“MacCallister!” the shout came from a man standing in the middle of the wide street.
“That’s me,” Jamie said.
“You kilt my kin a few years back. He were ridin’ with Olmstead and Jackson.”
“He should have picked better company,” Jamie replied, cocking the heavy pistol.
“You’re a dead man, MacCallister!”
“No, I’m not,” Jamie said. “But you damn sure are.” Then he shot the man right between the eyes at a distance of about a hundred feet.
Standing a half block away, Carbone and Martine exchanged glances. “ Asombroso! ” Martine breathed. “What a man!”
Jamie filled his right hand with a loaded pistol and turned at the sounds of running feet. Two unshaven and dirty men, both with pistols in their hands, came to a sliding stop about fifty feet from Jamie.
“Tonight that whore you married will be a widder woman, MacCallister!” one yelled.
Jamie plugged him and the man standing beside him and left them flopping in the mud of the street. He went in search of the last two. A ball knocked adobe from a building and bloodied Jamie’s cheek. Another ball tore up ground at Jamie’s feet just as he lifted a pistol and drilled his assailant in the belly. The man sat down in the mud on his butt and began screaming. The eighth man jumped out into the street with a loud oath and leveled a rifle. Jamie turned sideways to present a smaller target, lifted the pistol, and fired, the ball taking about half of the man’s head off.
Jamie quickly reloaded and called out in a calm voice to Martine and Carbone, who were standing awe-struck by a building, “Collect all their weapons and shot and powder. Take them back to our wagons.”
“ Sí, señor!” both men said.
Jamie walked back into the cantina just as the man he’d hurled against the wall was getting up. Jamie returned him to the dirty floor with a ham-size fist. The sounds of the man’s jaw breaking were loud in the quiet room. Jamie found a bucket of water and threw the contents onto the man’s face. He stood over the utterly terrified man and glared down at him.
Jamie must have looked like a mountain to the man.
“I’m going to leave you with a horse pointing east, and these words of warning,” Jamie told him. “If I ever see you again, no matter what the circumstances, I will kill you where you lie, sit, squat, or stand. Is that understood?”
The man was unable to speak because of his shattered jaw, but he nodded his head vigorously.

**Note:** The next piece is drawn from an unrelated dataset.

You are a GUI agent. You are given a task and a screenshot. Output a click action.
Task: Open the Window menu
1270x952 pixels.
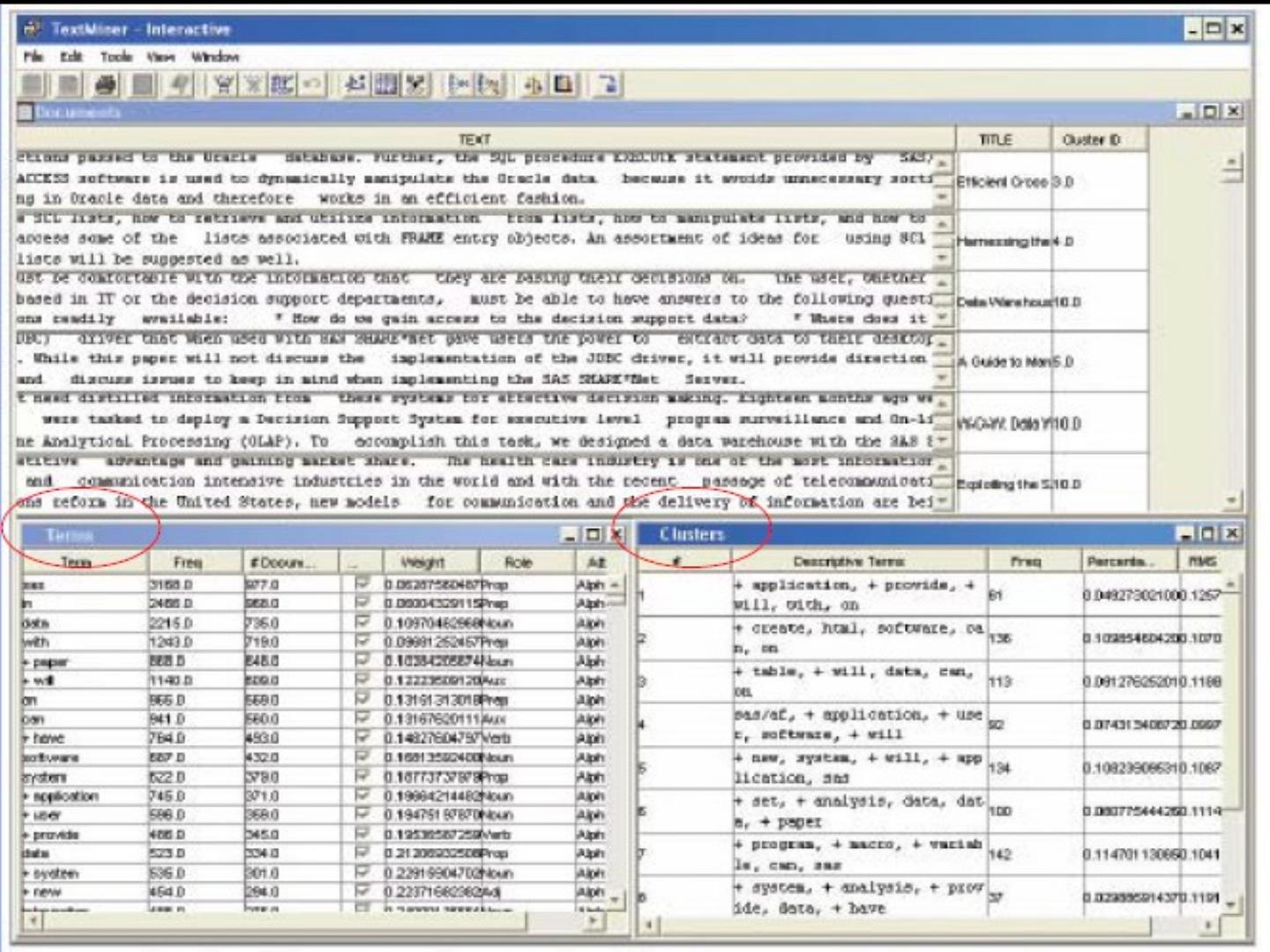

Jamie turned his back to the man and walked out, and yet another chapter was added to the mushrooming legend of Jamie Ian MacCallister.
Fifty-two
“Any trouble in town?” Kate asked, noticing the tiny cuts on Jamie’s cheek from the flying adobe.
“Not much,” Jamie said. “I just met with some ol’ boys who came out west to see me.”
“Were they glad to see you?” Kate asked, her tone dry enough to empty a well.
“I don’t think so,” Jamie replied, washing his face and hands in a bucket of water and drying off with a rag. “But I’m the last thing they saw before they met the devil.”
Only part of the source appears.